Kayıt altına alınmayan görüşmelerle ilgili vakit zaman medyadan yanlış bilgiler edinilebildiğini belirten Dervişoğlu, sıhhatli bilginin hükümet tarafından muhalefet partilerine verilmesi gerektiğini söyledi. Dervişoğlu, “İktidar bu misyonunu yerine getirmeyince vakit zaman karışıklıkların olması da olası hale geliyor.” dedi.
-“Afganistan’la yapılan tüm mutabakatlar kadük duruma düşmüştür”
Afganistan tezkeresine ait tartışmalar anımsatılarak, Meclis’e yeni bir tezkere gelmesi halinde takviye verip vermeyeceklerine ait soruya Dervişoğlu, şu karşılığı verdi:
“Afganistan ile alakalı hem bir tezkere hem de Afganistan ile yapılmış milletlerarası kontratlar var. Biz o kontratları Afgan devletiyle yaptık. Artık o mukaveleyi yaptığımız devlet yok ortada. Hasebiyle bu vakte kadar Afganistan’la yapılmış olan tüm mutabakatlar ve gerçekleştirilmiş tüm kontratlar kadük duruma düşmüştür. Ulusal Savunma Bakanı da Afganistan’la alakalı bir yeni tezkereye gereksinim olduğunu söyledi. Bunun için TBMM’nin inanılmaz toplantıya çağrılması bekleniyor. Şu anda bunun rastgele bir emaresini görmüyoruz. Bir hazırlık olduğu kanaatinde de değiliz. En azından bize yansıtılmış rastgele bir şey yok.”

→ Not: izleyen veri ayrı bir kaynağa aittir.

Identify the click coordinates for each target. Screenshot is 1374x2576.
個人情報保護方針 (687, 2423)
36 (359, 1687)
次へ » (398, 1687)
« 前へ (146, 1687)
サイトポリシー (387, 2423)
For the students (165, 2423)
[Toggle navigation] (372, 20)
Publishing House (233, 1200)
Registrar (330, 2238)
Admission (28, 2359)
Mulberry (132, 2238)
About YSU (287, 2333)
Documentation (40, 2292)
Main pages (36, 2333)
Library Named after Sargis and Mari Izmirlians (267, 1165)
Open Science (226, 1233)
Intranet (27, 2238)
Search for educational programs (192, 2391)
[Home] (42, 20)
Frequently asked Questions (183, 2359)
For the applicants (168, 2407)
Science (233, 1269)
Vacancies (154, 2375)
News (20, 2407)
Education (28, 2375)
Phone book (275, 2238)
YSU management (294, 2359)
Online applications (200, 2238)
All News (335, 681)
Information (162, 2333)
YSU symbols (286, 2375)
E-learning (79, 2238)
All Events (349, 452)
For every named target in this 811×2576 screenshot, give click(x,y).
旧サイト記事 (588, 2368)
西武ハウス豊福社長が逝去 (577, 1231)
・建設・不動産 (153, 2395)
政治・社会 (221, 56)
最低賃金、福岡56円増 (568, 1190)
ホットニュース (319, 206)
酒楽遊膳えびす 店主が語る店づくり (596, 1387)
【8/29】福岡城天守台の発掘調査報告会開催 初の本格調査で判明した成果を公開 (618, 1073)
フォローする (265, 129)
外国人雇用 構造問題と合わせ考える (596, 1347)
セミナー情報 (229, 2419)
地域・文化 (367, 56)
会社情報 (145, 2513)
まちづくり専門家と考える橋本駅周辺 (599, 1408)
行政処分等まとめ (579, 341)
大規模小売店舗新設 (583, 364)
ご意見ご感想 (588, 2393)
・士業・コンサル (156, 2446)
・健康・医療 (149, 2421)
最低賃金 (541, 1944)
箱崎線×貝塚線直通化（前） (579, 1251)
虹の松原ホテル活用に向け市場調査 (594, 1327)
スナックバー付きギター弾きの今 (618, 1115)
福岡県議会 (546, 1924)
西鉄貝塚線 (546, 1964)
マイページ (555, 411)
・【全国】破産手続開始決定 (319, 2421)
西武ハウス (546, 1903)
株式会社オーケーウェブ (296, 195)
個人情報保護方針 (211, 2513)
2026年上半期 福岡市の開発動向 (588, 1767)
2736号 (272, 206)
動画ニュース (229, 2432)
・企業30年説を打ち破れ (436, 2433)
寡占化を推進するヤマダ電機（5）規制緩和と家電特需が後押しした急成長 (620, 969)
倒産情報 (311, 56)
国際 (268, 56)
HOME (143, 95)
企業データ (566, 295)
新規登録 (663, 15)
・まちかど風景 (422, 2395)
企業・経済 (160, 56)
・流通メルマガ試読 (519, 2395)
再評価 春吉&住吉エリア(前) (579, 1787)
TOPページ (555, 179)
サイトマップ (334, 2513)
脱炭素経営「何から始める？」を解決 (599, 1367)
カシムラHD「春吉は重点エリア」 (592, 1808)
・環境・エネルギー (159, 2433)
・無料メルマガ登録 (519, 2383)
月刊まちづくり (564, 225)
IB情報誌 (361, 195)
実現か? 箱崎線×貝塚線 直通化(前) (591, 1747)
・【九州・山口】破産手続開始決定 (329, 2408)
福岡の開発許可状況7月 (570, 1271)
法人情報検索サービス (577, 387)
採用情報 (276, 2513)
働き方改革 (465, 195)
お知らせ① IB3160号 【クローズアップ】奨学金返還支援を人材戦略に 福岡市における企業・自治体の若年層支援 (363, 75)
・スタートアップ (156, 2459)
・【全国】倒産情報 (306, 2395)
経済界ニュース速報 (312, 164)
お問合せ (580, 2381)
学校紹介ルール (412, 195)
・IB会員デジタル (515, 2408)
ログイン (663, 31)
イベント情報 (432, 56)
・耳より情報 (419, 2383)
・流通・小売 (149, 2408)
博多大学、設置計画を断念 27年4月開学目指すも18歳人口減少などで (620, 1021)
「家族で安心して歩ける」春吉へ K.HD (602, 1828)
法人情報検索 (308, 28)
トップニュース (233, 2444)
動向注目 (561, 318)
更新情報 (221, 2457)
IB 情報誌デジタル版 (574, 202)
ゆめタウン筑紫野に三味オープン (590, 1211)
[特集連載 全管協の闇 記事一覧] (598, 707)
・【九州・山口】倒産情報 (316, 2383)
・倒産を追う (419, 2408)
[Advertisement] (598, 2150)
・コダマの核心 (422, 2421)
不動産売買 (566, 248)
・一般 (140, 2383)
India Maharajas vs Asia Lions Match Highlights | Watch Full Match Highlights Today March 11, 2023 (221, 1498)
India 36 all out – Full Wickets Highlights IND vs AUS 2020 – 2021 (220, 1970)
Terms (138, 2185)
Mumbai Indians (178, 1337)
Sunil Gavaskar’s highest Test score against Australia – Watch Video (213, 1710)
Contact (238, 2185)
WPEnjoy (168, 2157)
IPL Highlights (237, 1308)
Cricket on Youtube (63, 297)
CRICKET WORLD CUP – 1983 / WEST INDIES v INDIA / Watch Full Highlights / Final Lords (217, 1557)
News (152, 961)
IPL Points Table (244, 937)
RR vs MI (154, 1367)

Dervişoğlu, milletvekillerinin trafikteki geçiş üstünlüğüne ait tartışmaların anımsatılması üzerine, “Milletvekili arkadaşlarımızın, bilhassa resmi görevlilere, iktidar partisine mensup olmaktan kaynaklı bir avantajı olumsuz bir biçimde kullanmalarını yerinde bulmuyorum. Biz de karşılaşıyoruz. Trafik polisi ya da uygulama yapan polis bizi de durduruyor. Bunlar bizim güvenliğimiz içindir. Aslında milletvekili arkadaşlarımız da geçiş üstünlüklerini mecbur kaldıklarında kullanıyorlar. Yani trafik kurallarını her fırsatta ihlal etmek için verilmiş bir hak değildir bu. Yanlışsız bir biçimde kullanılması lazım. Milletin vekilinin, devletin polisiyle ve yetkililerle nasıl konuşacağını da herkesten düzgün bilmesi lazım.” halinde konuştu.